Teaching Case

A 23-year-old woman presented with pelvic discomfort without bowel or genitourinary complaints. Physical examination was normal. Laboratory findings were normal except for a slightly elevated serum lactic dehydrogenase.

Transvaginal ultrasound showed a solid lobulated 8cm right adnexal mass with irregular internal echogenicity and prominent flow signal within some hypoechoic septa.
MRI confirmed a multilobulated solid mass with a small cystic component arising from the right ovary. The mass was hyperintense relative to muscle on T2-weighted images, isointense relative to muscle on T1-weighted images and was separated by enhancing septa into individual lobules.
No other pelvic findings were demonstrated. The patient underwent surgery.

Ovarian dysgerminoma (OG) is a malignant subtype of germ cells tumours (GCT), which arise from the primitive germ cell of the embryonic gonad and account for 20-25% of all ovarian neoplasms (95% of them being benign mature cystic teratoma and 5% being malignant). [1].

Dysgerminoma is the most common ovarian malignant GCT, accounting for 1-2% of primary ovarian neoplasms. Other non-dysgerminoma malignant GCT include immature teratomas, endodermal sinus tumours and mixed GCT, with embryonal carcinomas, polyembriomas and choriocarcinomas being even less common [2].
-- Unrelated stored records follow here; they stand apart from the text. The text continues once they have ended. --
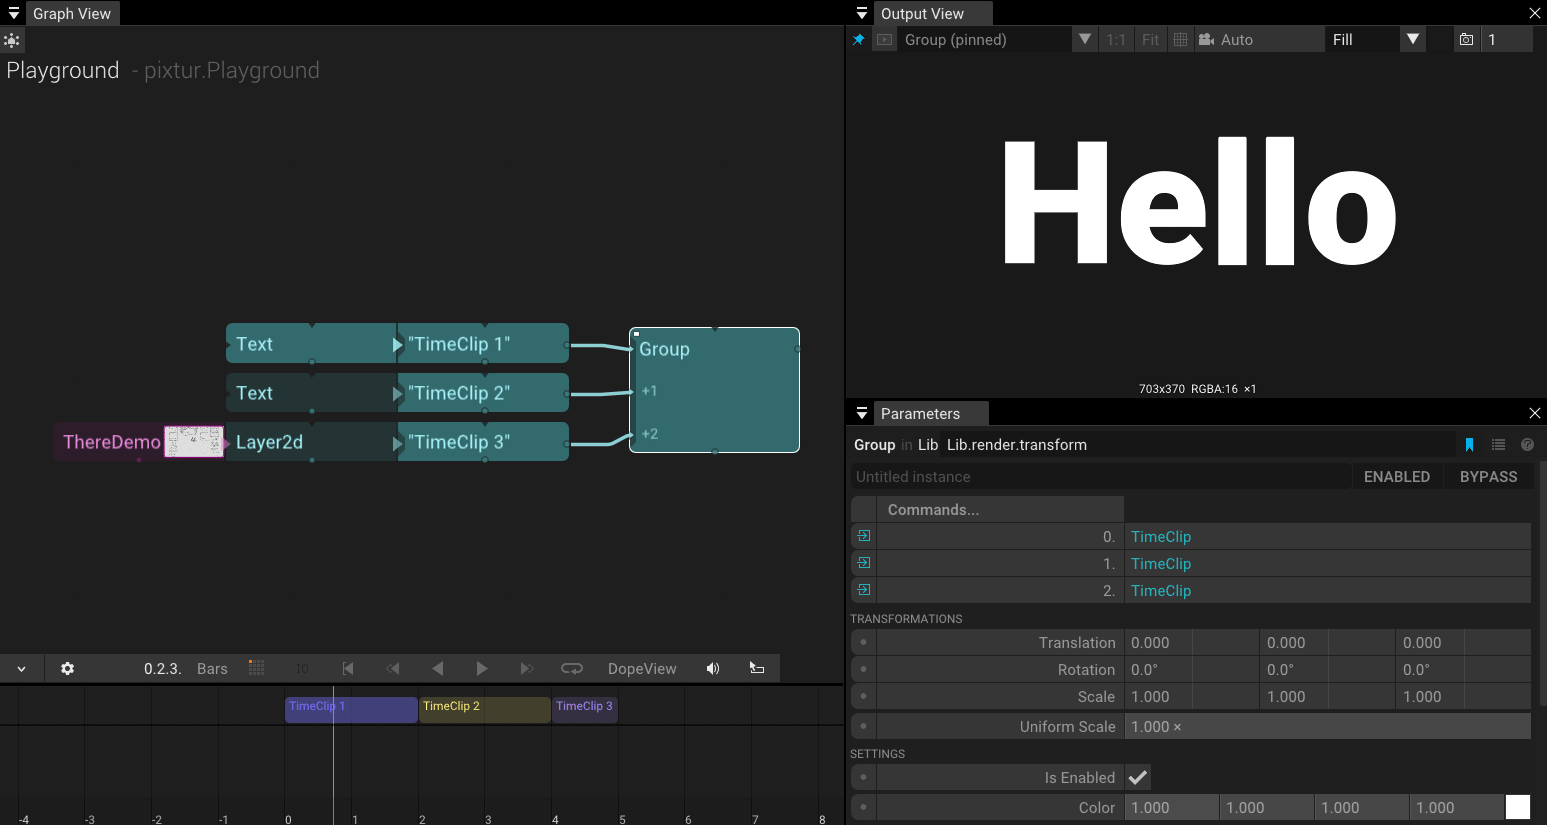
Task: Click the blue pin icon in Output View
Action: click(858, 40)
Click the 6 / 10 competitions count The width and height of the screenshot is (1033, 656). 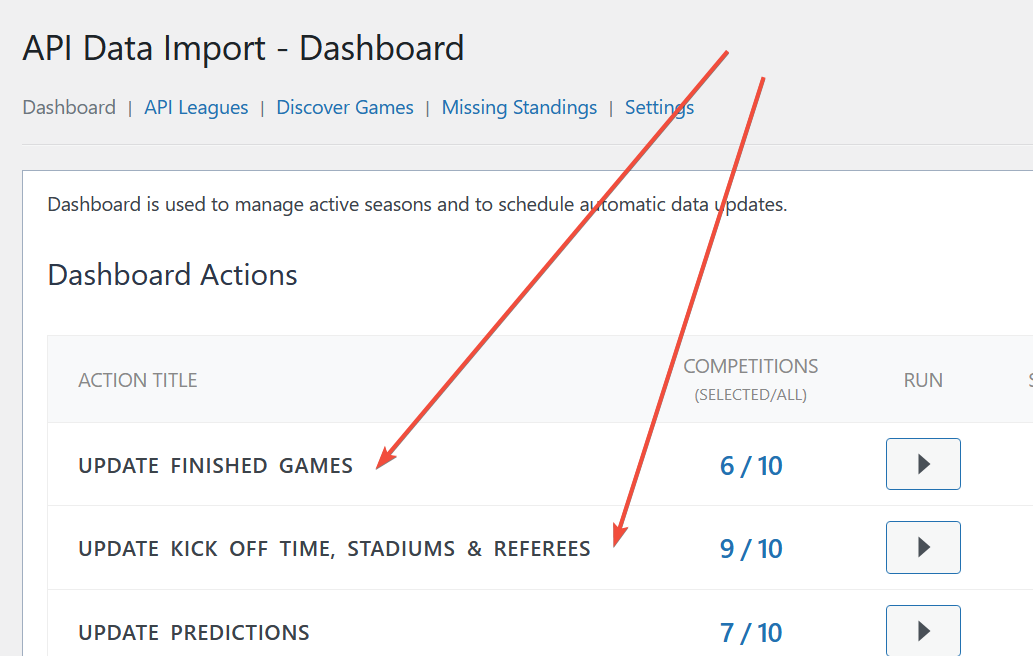[x=751, y=465]
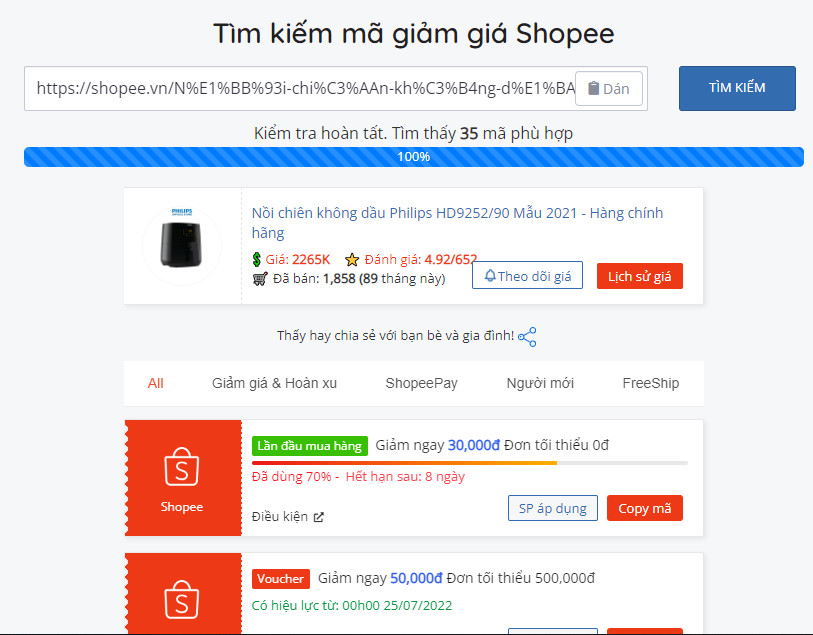View SP áp dụng for the first voucher
Image resolution: width=813 pixels, height=635 pixels.
coord(553,509)
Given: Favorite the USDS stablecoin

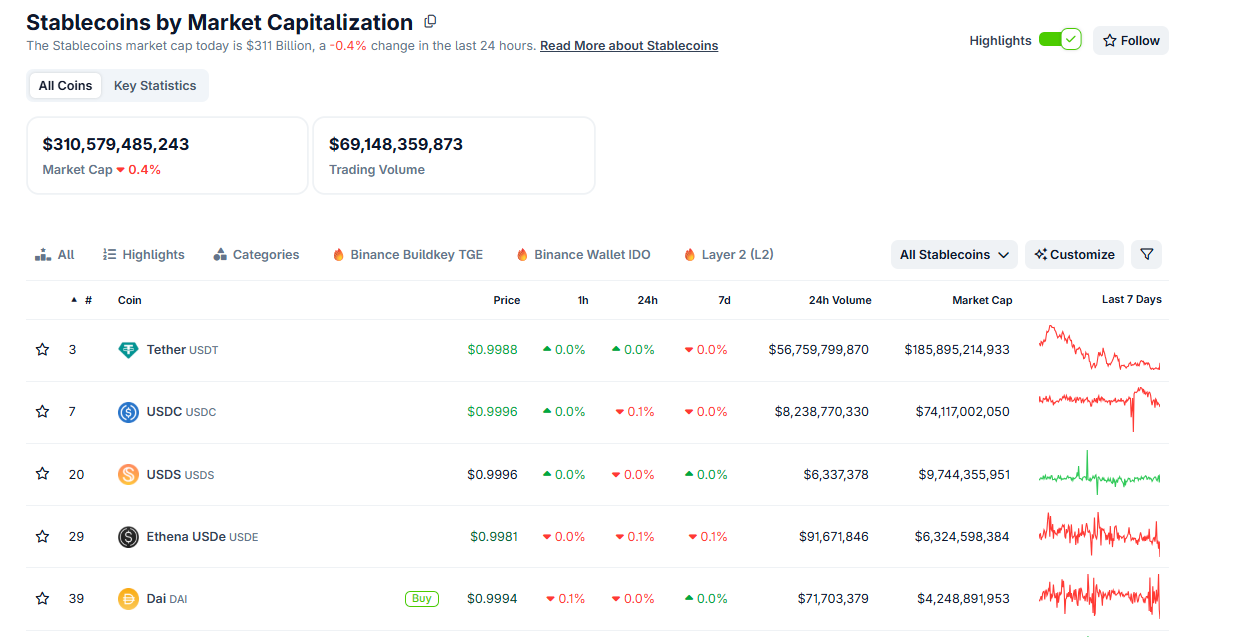Looking at the screenshot, I should 42,474.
OG is considered the ovarian counterpart of the testicle seminoma [3] and, although it can occur at any age, 90% affect women in the second and third decade (10-20% of them diagnosed during pregnancy) [4].

Bilaterally is seen in 10-17% of the cases [5].

The risk of dysgerminoma increases in 46XY patients with complete gonadal dysgenesis [6].

Histologically OG is typically solid and well-encapsulated and composed of well-defined nests of uniform polygonal cells with abundant granular eosinophilic or clear cytoplasm and distinct cell membranes (similar to primordial germ cells) separated by fibrous strands and infiltrated by lymphocytes (mostly T cells) [1]. Areas of haemorrhage, coagulative necrosis and cystic changes may be seen.

OG in its pure form is not associated with hormone secretion [7]. Alkaline phosphatase and particularly serum lactic dehydrogenase (95% of the cases) are usually nonspecifically elevated [8]. In rare cases (3-5%) hCG can be slightly elevated due to the presence of multinucleated syncytiotrophoblasts [8].

These tumours tend to present with subacute pelvic pain. Acute pain secondary to torsion or rupture is uncommon(9).

Imaging techniques reflect the histological characteristics of the tumour: a multilobulated well-defined solid mass divided by with fibrovascular septa that markedly enhance after contrast administration and with few cystic, necrotic or haemorrhagic components.

Sonography typically shows solid masses with varying echotexture and prominent flow signal within the fibrovascular septa.

On T1-weighted images, OG is hypointense related to muscle and septa are difficult to appreciate. On T2-weighted images, OG is isointense or slightly hyperintense related to muscle and septa are typically hypointense or hyperintense in cases of associated oedematous changes.

Computed tomography can show calcifications in a speckled pattern [10].

Although very uncommon, OG can also present as multicystic masses with irregular septa and papillary projections, mimicking epithelial ovarian neoplasms [1].

65-75% of the cases are diagnosed when the disease is limited to one ovary (Stage IA) and the five-year survival rate is 90-95% [11]. Treatment is focused on fertility-sparing surgery. Recurrence of Stage IA occurs in 10-15% of cases, typically within the first two years after diagnosis and responds to chemotherapy [5,12].

Written informed patient consent for publication has been obtained.